“Siapapun yang bermain pasti akan terungkap dan tentunya hal ini tidak dapat dibiarkan berlarut – larut,” ungkap Hilman.
Selain itu, Hilman juga berharap pemerintah kabupaten Tangerang dalam hal ini Badan Pendapatan Daerah harus dapat segera melakukan audit atas dugaan tersebut.
“Semua kalangan mencium aroma kurang sedap atas dugaan pembiaran itu, mulai dari oknum Bapenda sampe oknum satpolpPP jadi bukan tidak mungkin kami akan membentuk konsorsium untuk bergerak menuntaskan persoalan tempat hiburan malam di Gading Serpong,” kata Hilman.
Sayangnya hingga berita ini dilansir kepala Badan Pendapatan Daerah Kabupaten Tangerang Slamet Budi belum merespon dan memberikan klarifikasi.
Wartawan sudah mencoba menghubungi via aplikasi pesan singkatnya namun belum mendapatkan respon.
Sebelumnya, Sejumlah aktifis dan tokoh masyarakat Tangerang Raya berencana melakukan penertiban secara mandiri terhadap sejumlah lokasi hiburan malam di Gading Serpong.

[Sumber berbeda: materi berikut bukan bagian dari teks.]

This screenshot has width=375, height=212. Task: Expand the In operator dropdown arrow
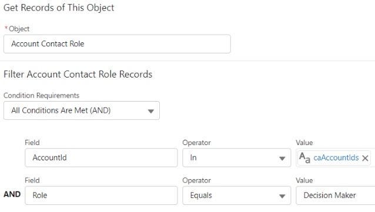(282, 159)
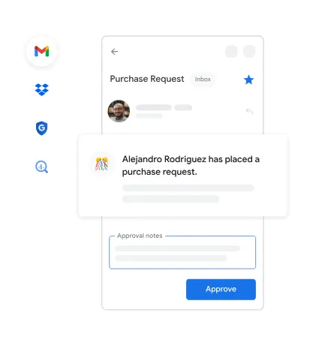Click the sender name placeholder bar
The height and width of the screenshot is (343, 325).
[x=154, y=107]
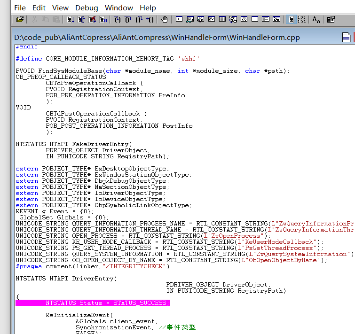Image resolution: width=355 pixels, height=334 pixels.
Task: Click the Step Over icon
Action: tap(128, 20)

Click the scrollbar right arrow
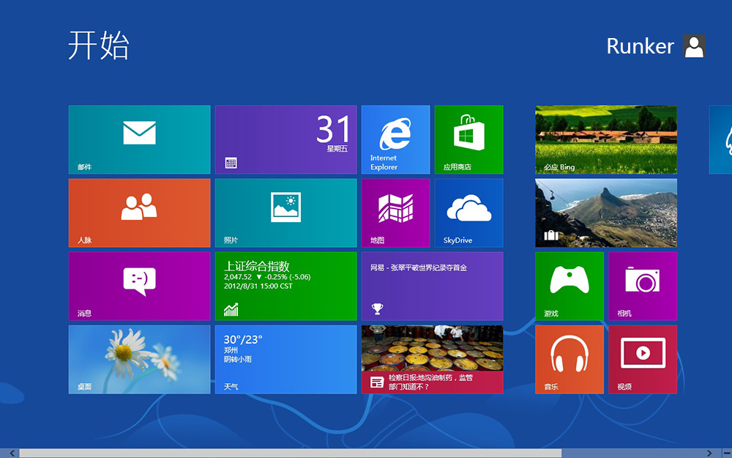coord(709,454)
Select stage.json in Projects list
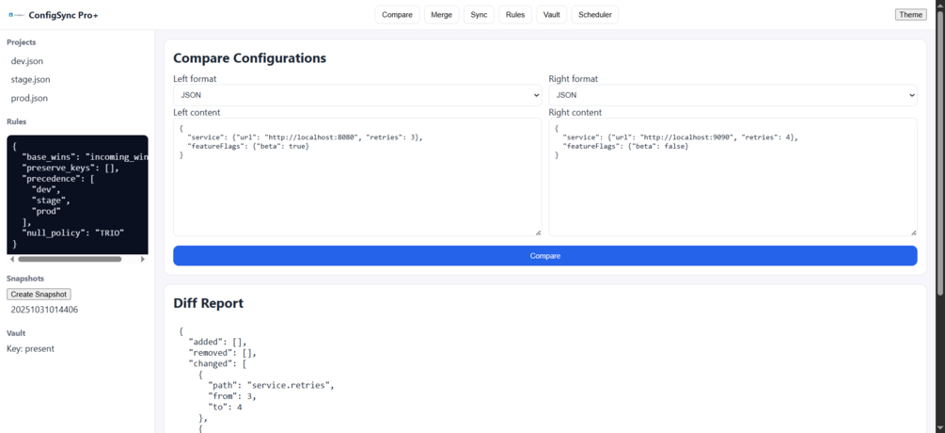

Hal tersebut menyusul lantaran satpolPP Kabupaten Tangerang dinilai tidak memiliki kemauan dan kemampuan untuk menyegel dan menutup secara permanen sejumlah lokasi hiburan malam di wilayah gading Serpong yang diduga tidak menghormati surat edaran bupati dengan tetap beroperasi di bulan suci Ramadhan.